The formula to calculate a Pearson residual is:
rij = (Oij – Eij) / √Eij
where:
- rij: The Pearson residual for the cell in the ith column and jth row
- Oij: The observed value for the cell in the ith column and jth row
- Eij: The expected value for the cell in the ith column and jth row
A similar metric is the Standardized (adjusted) Pearson residual, which is calculated as:
rij = (Oij – Eij) / √Eij(1-ni+)(1-n+j)
where:
- rij: The Pearson residual for the cell in the ith column and jth row
- Oij: The observed value for the cell in the ith column and jth row
- Eij: The expected value for the cell in the ith column and jth row
- pi+: The row total divided by the grand total
- p+j: The column total divided by the grand total
Standardized Pearson residuals are normally distributed with a mean of 0 and standard deviation of 1. Any standardized Pearson residual with an absolute value above certain thresholds (e.g. 2 or 3) indicates a lack of fit.
The following example shows how to calculate Pearson residuals in practice.

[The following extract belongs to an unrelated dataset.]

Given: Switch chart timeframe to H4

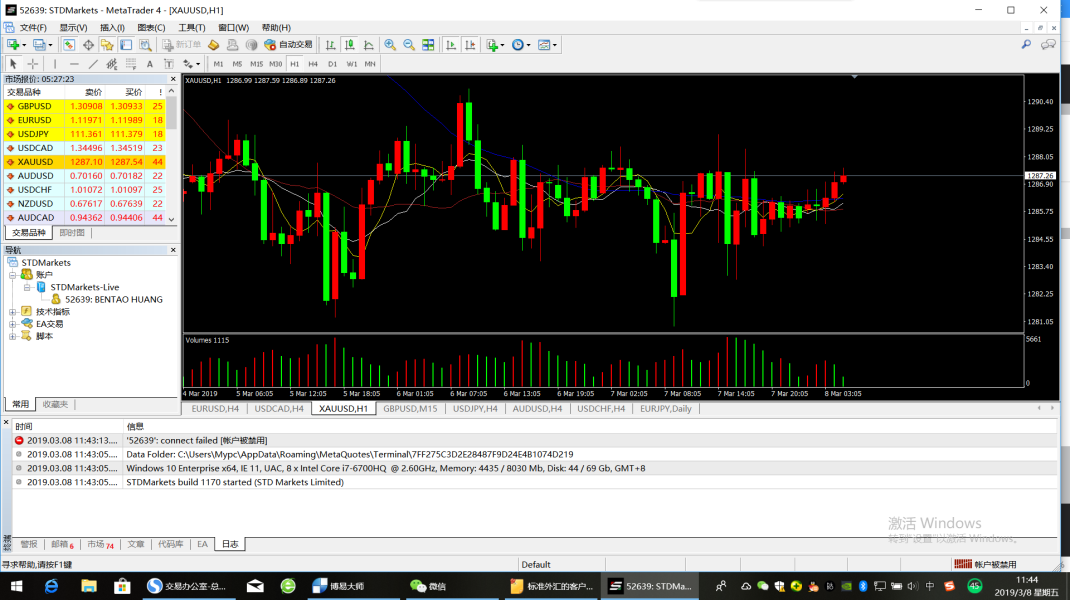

Example: Calculating Pearson Residuals
Suppose researchers want to use a Chi-Square Test of Independence to determine whether or not gender is associated with political party preference.
They decide to take a simple random sample of 500 voters and survey them on their political party preference.
The following contingency table shows the results of the survey:
Republican | Democrat | Independent | Total | |
Male | 120 | 90 | 40 | 250 |
Female | 110 | 95 | 45 | 250 |
Total | 230 | 185 | 85 | 500 |
Before we calculate the Pearson residuals, we must first calculate the expected counts for each cell in the contingency table. We can use the following formula to do so:
Expected value = (row sum * column sum) / table sum.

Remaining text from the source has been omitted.